An examination of their bodies suggested that two had been killed instantly by gunfire and the other had bled to death from a bullet wound to his right thigh.

An injured man is carried behind the lines to be treated during running battles between the Tatmadaw and allied resistance groups in Moebye. (Mar Naw | Frontier)

A revolution of all classes

A photojournalist using the pseudonym Ko Kyaw San, who has been covering the conflict in the area since late July, said the fighting peaked between September 27 and 29.

“On September 27, I didn’t have time to take photos because I was helping to move injured fighters … The fighting was intense, with heavy gunfire lasting into the night,” Kyaw San told Frontier.

He was embedded with medical teams away from the front line but this did not spare him from danger. “We experienced heavy weapons fire near the area where injured fighters were being treated,” Kyaw San said.

What surprised him most, however, was the calm way Moebye residents fled their homes and returned after the shooting had stopped.
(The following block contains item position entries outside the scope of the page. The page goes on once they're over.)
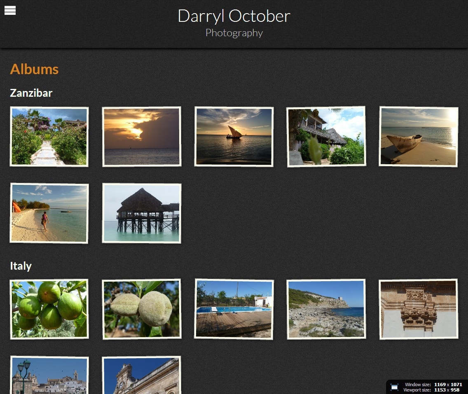The height and width of the screenshot is (394, 468).
Task: Select the Photography subtitle text
Action: (234, 33)
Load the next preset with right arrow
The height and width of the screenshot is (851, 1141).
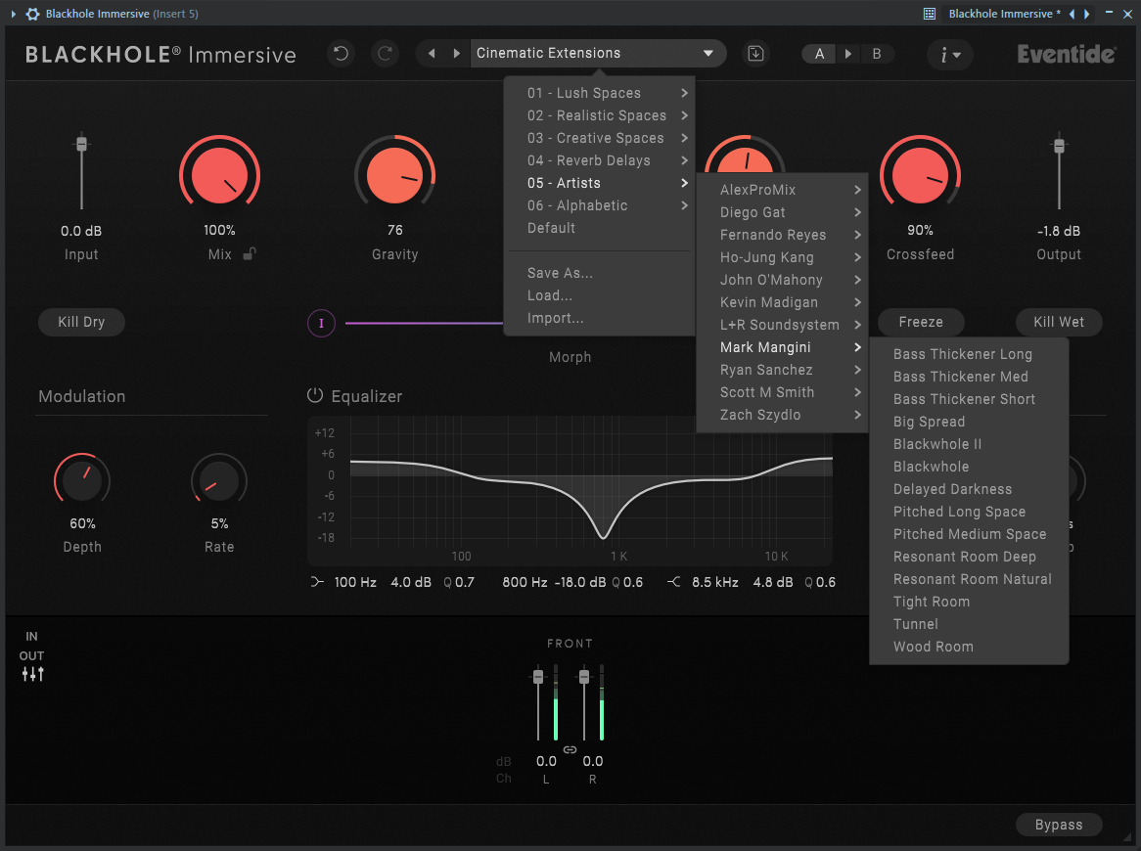click(x=456, y=53)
“The more the local people experience fighting, the more they know when it’s likely to happen and how to avoid it. As soon as the fighting cools down, they return to their homes and continue to support the revolution with enthusiasm,” he said, referring to their willingness to keep providing food and funds to PDFs, despite the costs of the conflict. 
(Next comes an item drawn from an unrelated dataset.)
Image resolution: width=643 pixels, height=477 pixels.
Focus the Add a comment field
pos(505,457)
“Because of the enthusiasm and participation of the local people, there’s a feeling that the Karenni region will become the first liberated area in the revolution,” Kyaw San said, referring to Moebye as well as Kayah, where many of the same resistance groups operate. 

He said covering the fighting had also given him huge respect for the medical teams attached to PDFs, which include doctors who left their government jobs to join the Civil Disobedience Movement after the coup.

Kyaw recalled that when a PDF soldier was hit in the head by shrapnel, “a medical team quickly set up a temporary operating theatre [close to the fighting] and CDM doctors operated on the injured soldier. I will never forget that scene. We are fighting a revolution that involves all classes,” Kyaw San said.

The fighting in the town ended on October 2, but with Tatmadaw soldiers still occupying parts of Moebye, tensions remain high and most of the town’s residents are staying in IDP camps. Clashes still erupt in nearby rural areas, and the Moebye PDF has advised residents to avoid using the main roads to Nay Pyi Taw and Loikaw and to shelter in a safe place.

PDF sources say the fighting from September 8 to October 1 claimed the lives of about 80 Tatmadaw soldiers and nine resistance fighters, while six civilians were killed and 13 injured, including three children aged under 10.

The Tatmadaw does not publish its own casualty figures and attempts to contact it for comment were unsuccessful.